Building a Stack
A constant, yet important challenge in sng and multi-table tournaments is building your stack. Always being in ‘build mode’ will help prevent becoming short so often, forcing you to resort to push/fold strategies. With a bigger stack comes more leverage, too, giving you more fold equity and the opportunity to abuse tense situations like the bubble.
Building a stack is easier said than done, though. While you can pick up the occasional pot whenever you’d like, I’ve found through experience that there are optimal tactics and situations that boost your chances of success. I want to share those with you now.
4 Tactics to Help You Build Your Stack
1. Steal the blinds. This is one of the better tactics for building a stack. That’s because there are fewer players to go through, which means the chances are lower that you’ll come across a player with a good hand. Even if you are called you’ll have the benefit of being in position.
To make this tactic work I suggest stealing from tighter players that are position-aware. Stack size is important, too. You’re going to have less fold equity against players that are on the short side, as they can shove over you if there is enough dead money in the pot.

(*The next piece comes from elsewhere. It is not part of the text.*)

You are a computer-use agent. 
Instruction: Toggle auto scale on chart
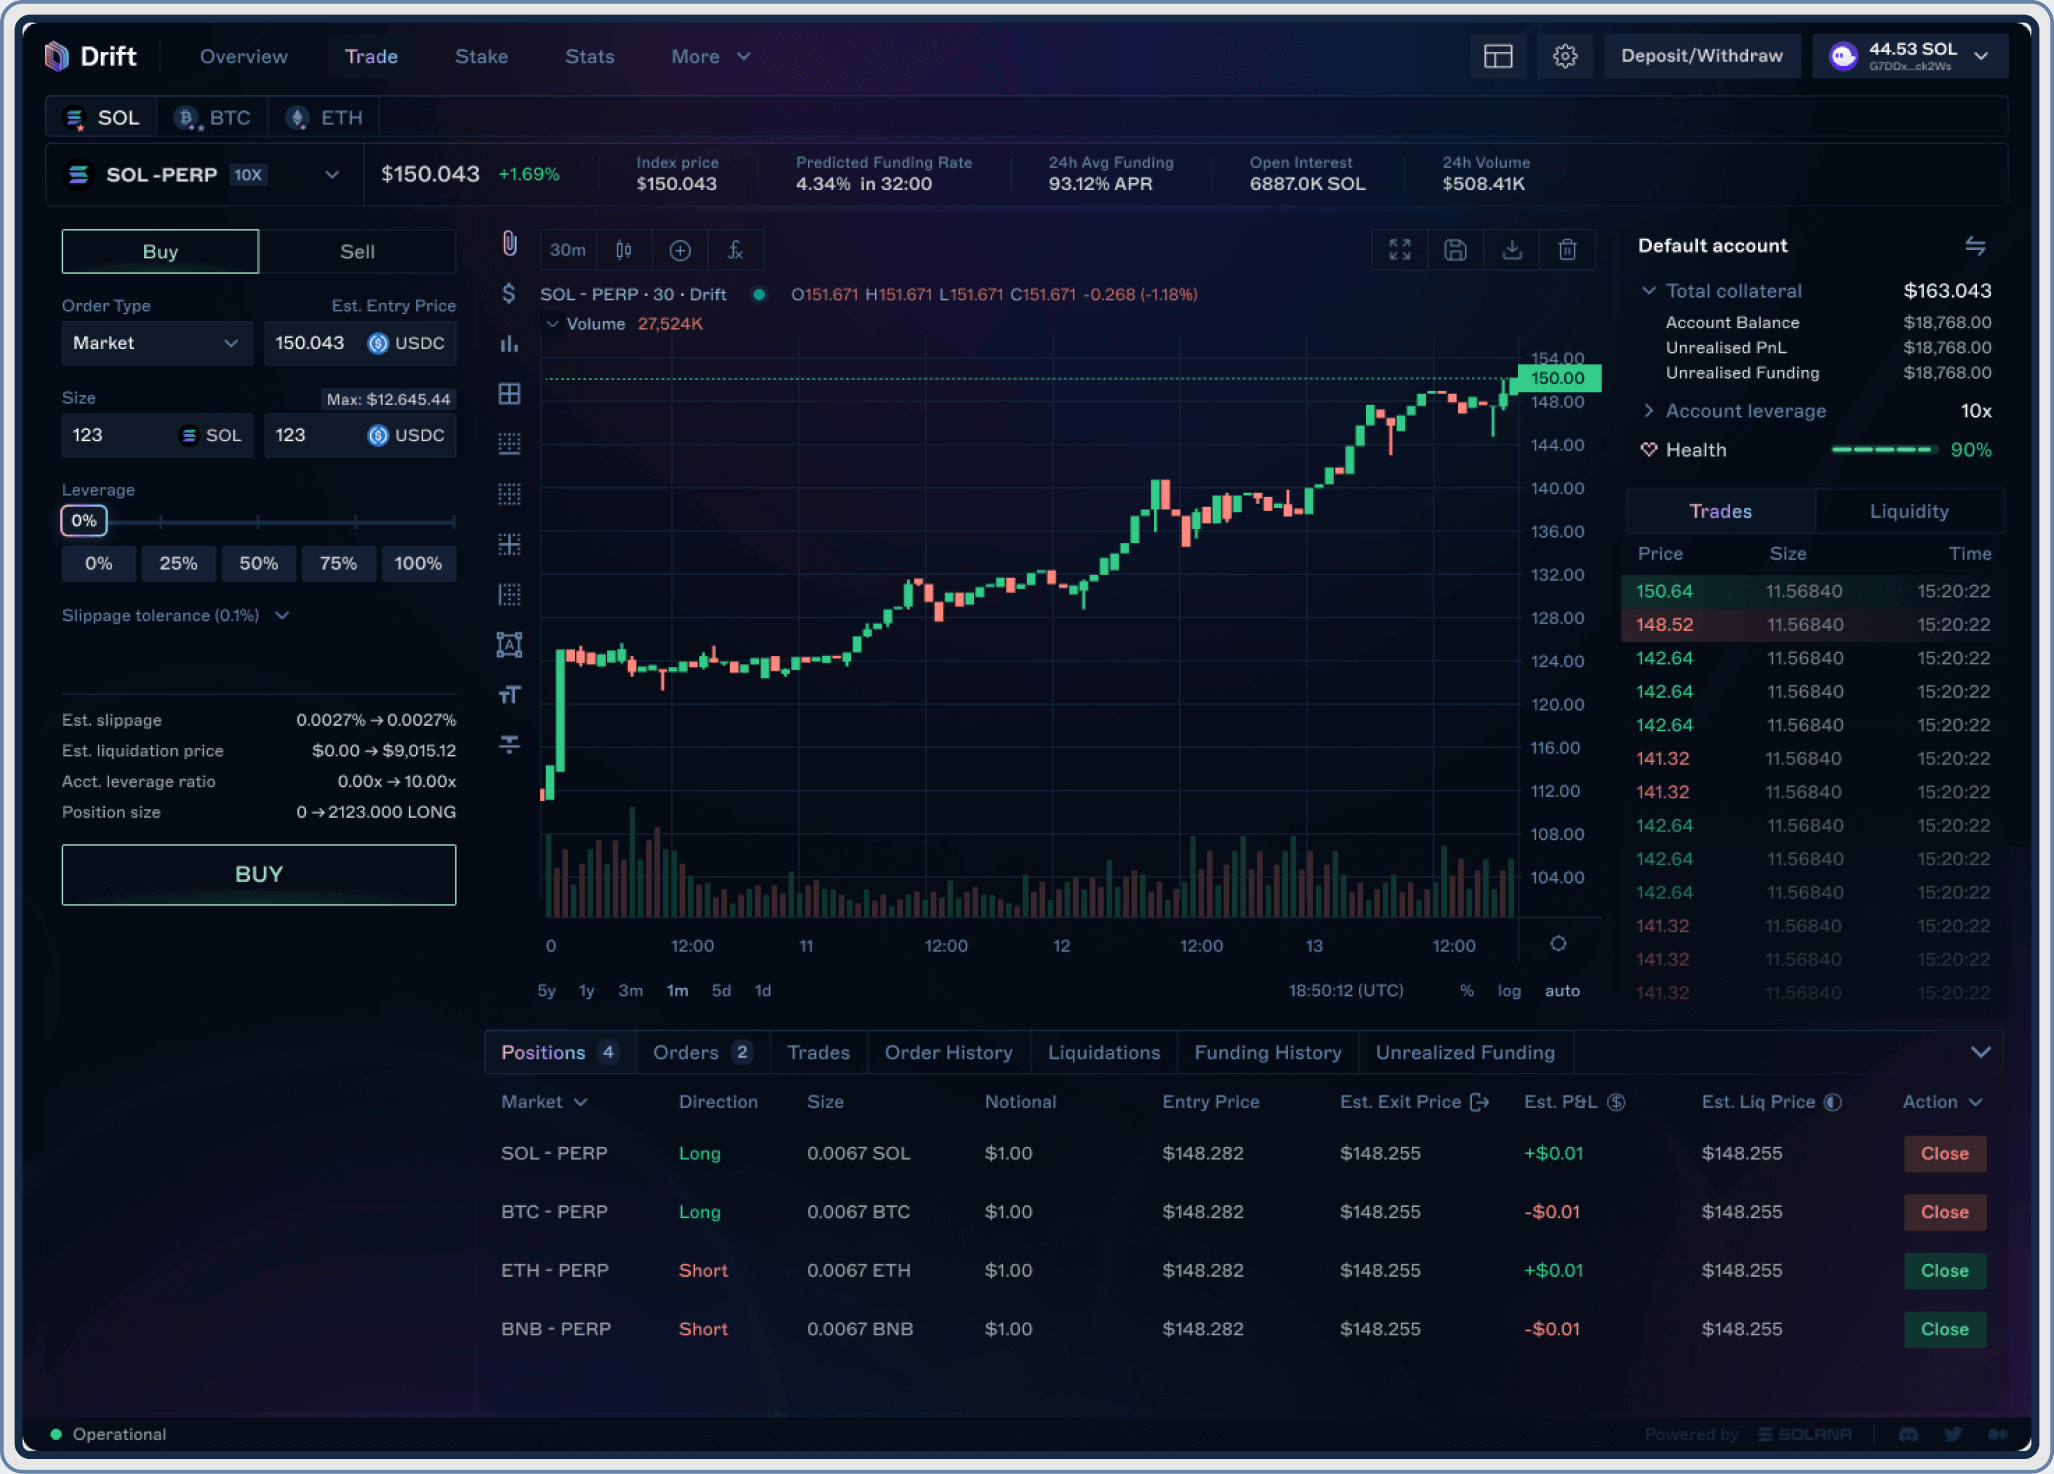pos(1562,991)
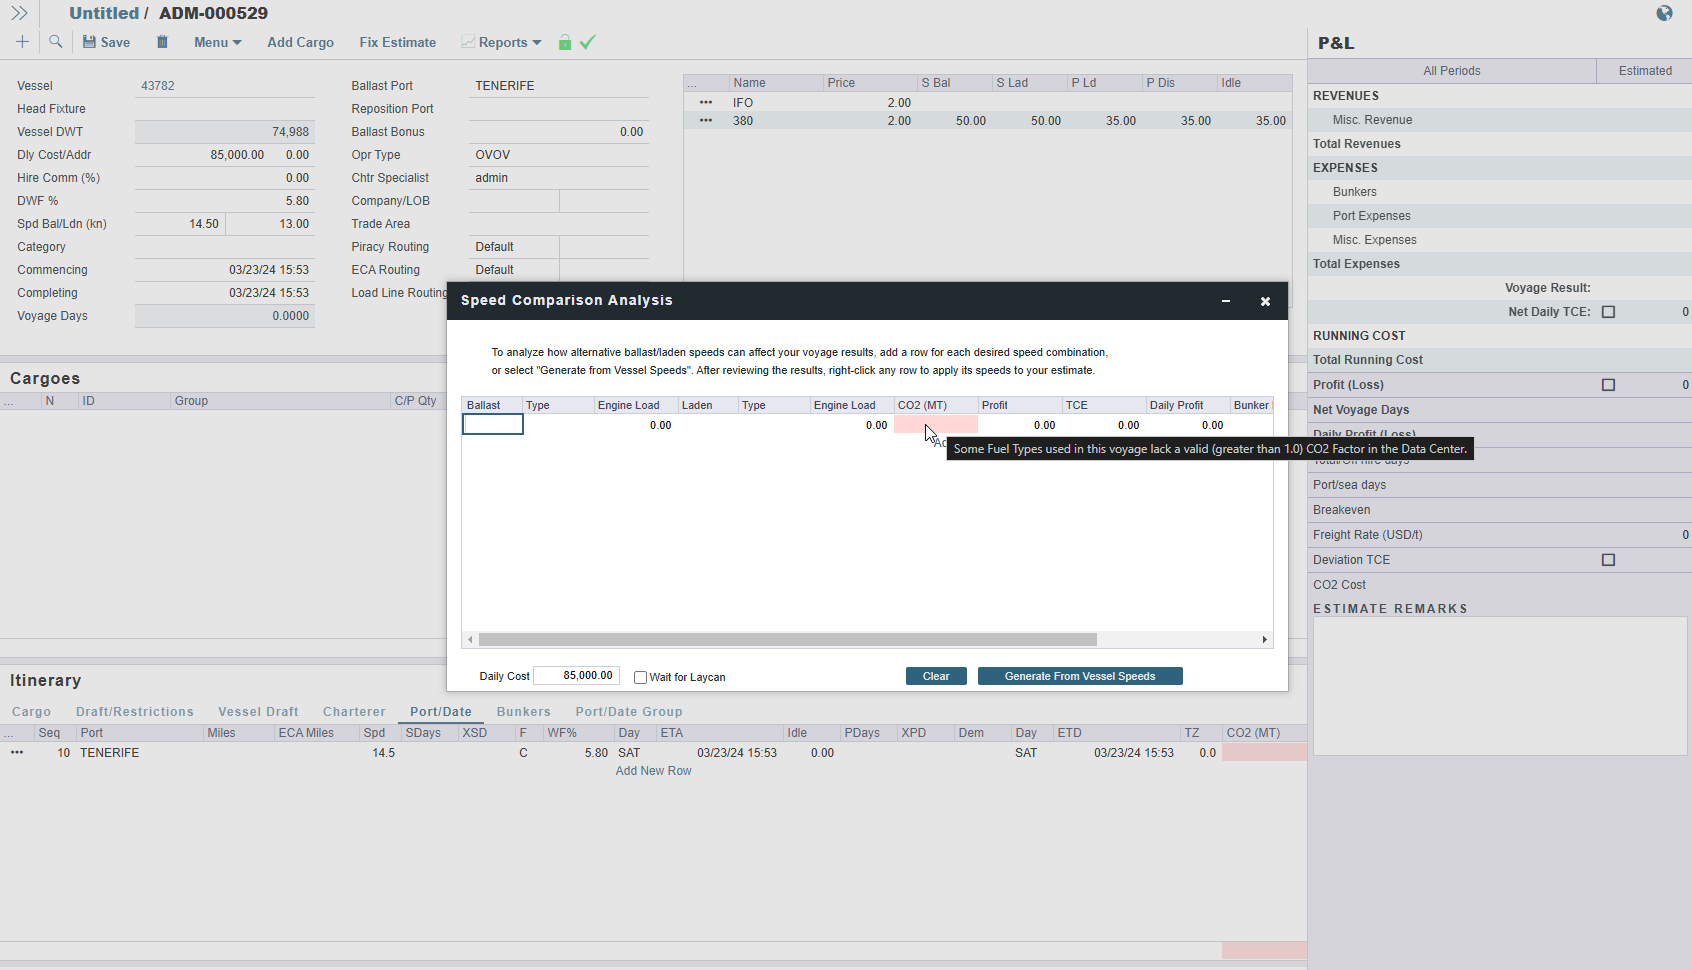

2. Re-steal. You can use this play in one of two scenarios. One, when effective stacks are deep enough that you can 3-bet your opponent. In this case I would 3-bet an opponent that opens / steals with some regularity, so that you know his range his wide. He’ll be more likely to fold. The second scenario is when you’re short, but deep enough to maintain some fold equity if you were to shove.
To make this tactic work you need to have fold equity against your opponent, either in terms of stack sizes, your opponent’s playing style (tight or loose/aggressive/smart) or the situation, like the money bubble. You should have a relatively tight, too.
3. Play post flop. Another tactic to use is simply playing your opponents post flop. Sit and goes are predominately a pre flop game, so many players aren’t skilled with hand reading, turn and river betting. Combine that with shallower stacks (compared to cash games) and you have an edge that you can exploit.
For this tactic to work I recommend isolating weak-tight players. They’re capable of folding, and will often give up on the flop or turn.
4. Isolate short stacks. This is a swingier tactic for building stacks, because you’re pitting your range against a short stacks and will see all 5 cards. So you’ll have a 10-15% edge at best. However, if you’re deep enough that picking off the occasional short stack won’t hurt you, then isolating the short stacks can be a great way to build or maintain your stack.
For you to be successful with this tactic, you need to have a good understanding of ranges and how they change according to player (type), stack size, position, remaining players and situation.
The 5 Best Situations to Build a Stack
There are 5 situations that are more optimal for building stacks than others.
1. Antes. The reason why antes are a good time for building stacks is because they create so much additional dead money. Take a 100/200/25 level for instance – without antes there are only 300 chips in the pot. The antes are 225, making up 75% of the pot. That’s huge.
Additionally, the added chips in the pot gives us the opportunity to steal profitably (more often) versus stealing when there aren’t antes.
2. Money bubble. The money bubble isn’t always the difference between busting and making good money. For example, in a 90 or 180-man the best money is up top within the last 3-5 players. However, many players approach these with the desire to cash at all costs instead of playing to win. You can use this mindset to your advantage, and abuse the medium size stacks on the bubble. It doesn’t take too many pots to change the chip positions, counts and table dynamics.
3. Table change. Another good situation to try to add to your stack is when there has been a table change, preferably when you’re moved to another table. The players won’t have a read on you, which may give you the opportunity to steal a couple of blinds or 3-bet a couple of players with a smaller chance of being played back at.
4. Medium sized stacks to your left. The best players to target are the ones that aren’t so deep that they can afford to splash around in pots with you, yet aren’t so short that they have nothing left to lose. They still have equity in the tournament. So I would try to target these players whenever possible. If you see a medium sized stack in the big blind, so long as you think you can raise through the rest of the players ok, you can widen your range here since your fold equity will be higher compared to other stack sizes. Exponentially so if combined with a tense scenario like the bubble or pay bump.
5. Number of players. Like a table change, another good opportunity to pick up some chips is to open up your range when the players get smaller. For example, in an 18-man sit and go a good spot to pick up a few chips is on the final table bubble when there are 5-7 players left. Many players don’t adjust their ranges for fewer number of players and more frequent blinds. But if you do you’re sure to see an increase in your stack size.